The lack of transparency surrounding the $8 billion Dos Bocas refinery, a project the president promised for his home state of Tabasco during campaigning, is perfect evidence of the confused message coming from the highest reaches of government.

On Monday, well-regarded Deputy Finance Minister Arturo Herrera told the Financial Times that the $2.5 billion budgeted for the refinery this year would instead be channeled into exploration and production to help Pemex turn around years of decline.

Herrera suggested that ballooning cost estimates at the refinery meant it was an unwise investment for the most indebted oil company on earth; some analysts have said the cost of the refinery could reach as high as $13 billion. “We will not authorize [construction] until we have a final figure that is not very different from the original $8 billion,” he said.

The following day, at his routine presidential morning press conference, the indefatigable López Obrador said spending on the refinery would go ahead as planned. He even said a tender for works would be held on Monday (March 18), a date that commemorates the 1938 nationalization of the oil industry.

There is also general confusion around whether new Pemex farmouts will occur or not.

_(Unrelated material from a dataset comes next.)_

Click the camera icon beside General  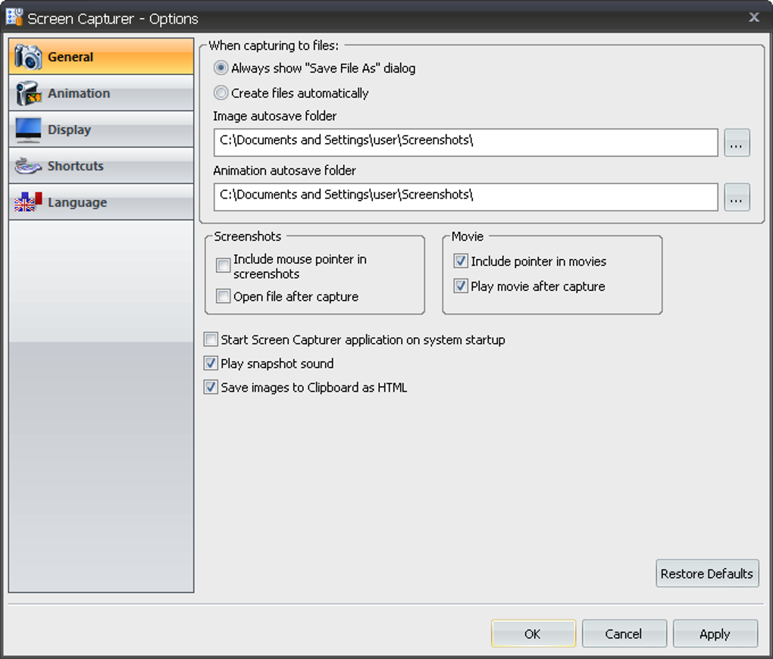click(x=29, y=57)
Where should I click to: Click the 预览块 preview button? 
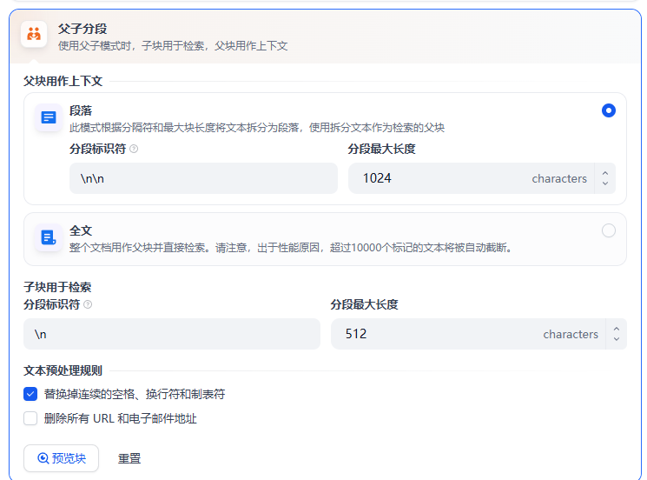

“Contradictions inside the administration have become more visible, especially between the politically-motivated and those with a reality-based approach,” Monroy said. “For Pemex, the national oil company has utilized the asymmetry of information to push for its projects, such as fracking, and may well get away with it as long as it does not create a political cost for the government.”

Also amid the “asymmetry of information,” the energy reform remains very much in place, Mexican regulators continue to do their job, and private companies still have room to be successful across the energy chain.